Friday, May. 19, 1967
A King's Plight
THE MIDDLE EAST
The "gallop past" by the King's Troop of the Royal Horse Artillery --in which three score plumed cavalry men rattle past at full gallop, swords raised, hooves beating and gun carriages thundering behind -- is so intricate and dangerous that it is rarely used even for visiting royalty. Last week Queen Elizabeth, who had never seen the ceremony herself, ordered it performed to mark the state visit of Saudi Arabia's King Feisal, the somber and bearded monarch who has emerged as leader of the moderate forces op posing the pan-Arabism of Egypt's Gamal Abdel Nasser.
Feisal came to Britain for more than a bit of royal pomp. He fears that when the British protectorate of Aden gets its independence next year, Nasser's followers will swallow it up once British troops pull out, thus giving his enemy another stronghold on Saudi Arabia's flank. In discussions continuing through this week, he will try to persuade Prime Minister Harold Wilson to postpone Britain's troop withdrawal--perhaps indefinitely.
One hundred persons have already been killed this year by terrorists in Aden. Coinciding with Feisal's trip, Nasserite organizations paralyzed the territory by declaring its eleventh general strike of the year. In Cairo, leaders of a powerful terrorist group named FLOSY (Front for the Liberation of Occupied South Yemen) declared themselves Aden's "government in exile"; they named a temporary capital at Taiz in Yemen, even appointed a President, 13 Cabinet ministers and two ambassadors (to the Sudan and Egypt). On Cairo radio, FLOSY President Abdul Qawee Mackawee promised Aden "a popular resistance uprising in the coming weeks against imperialists and their agents." For good measure, Cairo radio also demanded King Feisal's assassination, calling him "an enemy of God" who is "selling you out to the British in London."

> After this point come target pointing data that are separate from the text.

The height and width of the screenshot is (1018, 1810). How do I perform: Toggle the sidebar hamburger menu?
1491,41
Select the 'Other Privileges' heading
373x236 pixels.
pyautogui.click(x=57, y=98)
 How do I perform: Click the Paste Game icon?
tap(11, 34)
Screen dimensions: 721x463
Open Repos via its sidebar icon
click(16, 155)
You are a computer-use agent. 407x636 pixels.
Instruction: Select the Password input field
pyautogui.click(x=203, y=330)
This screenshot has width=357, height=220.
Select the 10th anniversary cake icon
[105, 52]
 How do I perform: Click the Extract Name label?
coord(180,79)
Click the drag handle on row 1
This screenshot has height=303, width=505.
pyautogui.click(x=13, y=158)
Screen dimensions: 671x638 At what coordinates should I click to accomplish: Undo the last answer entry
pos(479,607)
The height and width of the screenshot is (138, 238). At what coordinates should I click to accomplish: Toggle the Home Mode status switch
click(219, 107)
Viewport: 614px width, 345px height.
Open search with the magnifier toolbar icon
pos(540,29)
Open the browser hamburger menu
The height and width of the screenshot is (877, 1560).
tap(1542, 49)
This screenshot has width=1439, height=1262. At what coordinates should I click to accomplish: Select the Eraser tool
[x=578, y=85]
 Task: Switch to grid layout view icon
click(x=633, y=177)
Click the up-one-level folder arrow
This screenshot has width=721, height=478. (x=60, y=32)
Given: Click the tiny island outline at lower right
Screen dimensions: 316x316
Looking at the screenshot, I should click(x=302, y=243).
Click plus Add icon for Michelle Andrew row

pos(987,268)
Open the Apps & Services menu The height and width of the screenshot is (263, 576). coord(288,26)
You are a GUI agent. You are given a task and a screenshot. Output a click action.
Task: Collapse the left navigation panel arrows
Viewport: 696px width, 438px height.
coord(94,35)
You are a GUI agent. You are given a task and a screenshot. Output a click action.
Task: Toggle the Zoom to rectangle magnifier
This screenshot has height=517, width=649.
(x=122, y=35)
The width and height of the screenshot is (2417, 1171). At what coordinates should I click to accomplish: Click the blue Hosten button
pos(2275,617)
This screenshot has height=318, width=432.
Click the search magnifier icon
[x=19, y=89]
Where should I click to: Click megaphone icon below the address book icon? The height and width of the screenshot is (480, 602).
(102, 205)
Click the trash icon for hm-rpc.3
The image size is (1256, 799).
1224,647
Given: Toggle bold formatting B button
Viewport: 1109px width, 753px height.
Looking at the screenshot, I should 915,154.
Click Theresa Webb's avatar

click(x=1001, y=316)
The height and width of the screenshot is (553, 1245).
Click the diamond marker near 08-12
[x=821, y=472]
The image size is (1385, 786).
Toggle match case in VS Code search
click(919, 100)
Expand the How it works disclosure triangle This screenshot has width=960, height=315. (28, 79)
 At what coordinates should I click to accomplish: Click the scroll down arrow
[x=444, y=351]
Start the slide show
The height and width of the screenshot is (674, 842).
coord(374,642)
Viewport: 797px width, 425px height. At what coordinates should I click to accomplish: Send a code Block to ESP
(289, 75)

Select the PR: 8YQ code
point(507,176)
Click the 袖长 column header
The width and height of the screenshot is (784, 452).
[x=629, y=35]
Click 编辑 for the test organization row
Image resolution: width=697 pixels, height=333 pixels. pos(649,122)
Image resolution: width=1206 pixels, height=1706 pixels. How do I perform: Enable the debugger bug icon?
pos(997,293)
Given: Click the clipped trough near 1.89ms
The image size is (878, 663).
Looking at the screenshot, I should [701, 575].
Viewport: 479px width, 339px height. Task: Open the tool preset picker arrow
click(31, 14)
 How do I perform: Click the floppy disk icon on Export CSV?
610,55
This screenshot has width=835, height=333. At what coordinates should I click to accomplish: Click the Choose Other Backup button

Until now, the British hoped that Feisal could supply the troops to defend the territory once the tommies pull out. But Feisal, who is already supporting anti-Nasser forces in Yemen, is hardly eager for another confrontation with Nasser--whose air force last week bombed the Saudi town of Najran, near the Yemeni frontier, for the third time this year. The British may be getting the point. Last week British Foreign Secretary George Brown appeared in Parliament with a first hint that Britain might at least consider staying on in Aden for a while. It was still the government's intention to leave, he said, but only on condition that it "leave behind a stable and secure government in South Arabia."